Latency-Insensitive Finite State Machine

I am new in CIRCT. In calyx dialect, I encountered the concept latency-insensitive FSM which I am not familiar with. I have tried my best to search it on the internet but found nothing helpful. Can someone here provide some papers or reading materials about how latency-insensitive FSM is implemented?

I think the latency-insensitive FSM’s implementation is helped with centralized FSM controller and done signals just like Fig2c in the paper that proposed calyx. Is this Correct?

Hey, Calyx author here. By default, components and groups execute in a latency-insensitive manner, that is, we do not assume anything about how many cycles they take to finish executing (i.e., their latency).

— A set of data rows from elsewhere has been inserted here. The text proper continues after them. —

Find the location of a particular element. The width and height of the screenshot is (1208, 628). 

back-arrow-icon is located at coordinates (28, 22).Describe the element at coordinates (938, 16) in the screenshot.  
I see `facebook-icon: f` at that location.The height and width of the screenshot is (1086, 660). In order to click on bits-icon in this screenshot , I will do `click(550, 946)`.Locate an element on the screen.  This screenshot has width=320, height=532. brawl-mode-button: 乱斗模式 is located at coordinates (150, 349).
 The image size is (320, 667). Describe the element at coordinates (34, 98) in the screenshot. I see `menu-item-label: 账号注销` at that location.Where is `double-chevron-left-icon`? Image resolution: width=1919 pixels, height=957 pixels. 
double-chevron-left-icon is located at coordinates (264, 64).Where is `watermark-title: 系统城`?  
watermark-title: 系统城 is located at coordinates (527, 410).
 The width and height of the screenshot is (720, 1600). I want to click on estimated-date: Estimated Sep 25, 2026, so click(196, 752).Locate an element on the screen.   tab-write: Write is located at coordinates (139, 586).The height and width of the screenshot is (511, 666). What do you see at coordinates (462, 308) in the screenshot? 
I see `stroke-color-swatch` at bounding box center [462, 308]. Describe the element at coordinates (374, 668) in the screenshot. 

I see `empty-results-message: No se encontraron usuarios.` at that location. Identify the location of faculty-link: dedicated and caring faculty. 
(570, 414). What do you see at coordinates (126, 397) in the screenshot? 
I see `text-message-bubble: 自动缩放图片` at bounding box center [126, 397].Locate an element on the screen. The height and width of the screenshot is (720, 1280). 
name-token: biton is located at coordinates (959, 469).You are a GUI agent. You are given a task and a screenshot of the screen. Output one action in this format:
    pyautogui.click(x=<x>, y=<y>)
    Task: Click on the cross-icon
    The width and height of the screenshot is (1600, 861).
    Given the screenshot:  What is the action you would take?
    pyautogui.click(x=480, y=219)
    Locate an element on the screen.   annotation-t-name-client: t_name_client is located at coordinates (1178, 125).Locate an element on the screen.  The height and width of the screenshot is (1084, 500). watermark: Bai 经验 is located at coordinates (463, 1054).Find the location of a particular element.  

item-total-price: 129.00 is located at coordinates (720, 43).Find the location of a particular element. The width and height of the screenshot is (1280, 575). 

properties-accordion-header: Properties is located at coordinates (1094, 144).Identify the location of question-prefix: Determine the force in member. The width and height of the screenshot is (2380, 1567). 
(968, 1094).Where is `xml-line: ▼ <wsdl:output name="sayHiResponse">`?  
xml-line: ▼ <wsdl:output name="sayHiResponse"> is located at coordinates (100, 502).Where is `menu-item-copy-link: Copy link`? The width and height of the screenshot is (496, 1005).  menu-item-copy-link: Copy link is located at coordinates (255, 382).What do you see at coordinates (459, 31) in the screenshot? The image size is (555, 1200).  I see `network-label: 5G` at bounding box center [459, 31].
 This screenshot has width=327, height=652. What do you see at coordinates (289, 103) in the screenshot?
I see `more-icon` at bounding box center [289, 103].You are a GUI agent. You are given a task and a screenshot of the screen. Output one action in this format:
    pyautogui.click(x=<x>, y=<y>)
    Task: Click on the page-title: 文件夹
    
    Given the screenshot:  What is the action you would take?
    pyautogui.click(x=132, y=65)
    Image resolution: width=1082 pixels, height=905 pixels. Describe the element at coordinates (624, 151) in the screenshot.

Because of this, when Calyx lowers control operators like seq, par, if, etc., it needs to generate finite state machines (FSMs) that do not make assumptions about the latency of the groups executing within. Because of this, the FSM transitions purely based on the done signals of the group. For example, we if have:

seq { one; two; three; } 

We generate an FSM that looks like:

// activations
one[go] = fsm.in == 0 ? 1;
two[go] = fsm.in == 1 ? 1;
three[go] = fsm.in == 2 ? 1;
// transitions
fsm.in = fsm.out == 0 & one[done] ? 1;
fsm.in = fsm.out == 1 & two[done] ? 2;
fsm.in = fsm.out == 2 & threedone] ? 3;

Note how the FSM transitions need to wait for the group to signal that it is done before it can move to the next state. This is what we mean by latency-insensitive FSMs.

In contrast, if we know exactly how many cycles each group in the seq takes, we can generate a latency-sensitive FSM:

seq {
  A; // one cycle
  B; // two cycles
  C; // two cycles
}

We generate:

fsm.in = fsm.out + 1; // increment fsm every cycle
A[go] = fsm.out == 0;
B[go] = fsm.out > 0 & fsm.out <= 2;
C[go] = fsm.oit > 2 & fsm.out <= 4;

Hopefully this answers your question but feel free to ask more!

1 Like

Perfect! Another question to make it sure:
If one FSM state contains more than one group executing in parallel, will the latency of this state depend on the longest latency of these parallel groups? For example:

If we have:

seq { 
     par{one;another;}
     two; 
     three; 
} 

We will get a FSM like this:

// activations
one[go] = fsm.in == 0 ? 1;
another[go] = fsm.in == 0 ? 1;
two[go] = fsm.in == 1 ? 1;
three[go] = fsm.in == 2 ? 1;
// transitions
fsm.in = fsm.out == 0 & one[done] & another[done]? 1;
fsm.in = fsm.out == 1 & two[done] ? 2;
fsm.in = fsm.out == 2 & threedone] ? 3;

The first control step’s latency depends on the longer latency of one and another. Is this correct?

Yup, par implements fork-join parallelism so the par block is not done until all the groups within it have executed. In this case, if one takes 1 cycle and another takes 15 cycles, the par block will take 15 cycles to execute. two is not allowed to execute in the meantime.

The best way to figure out what the generated FSM looks like is using the native compiler. You can run the following command to dump out the representation for the latency-insenstive FSM generated for any Calyx program:

cargo run -- <file> -p tdcc -x tdcc:dump-fsm

Thanks! I’ll try it.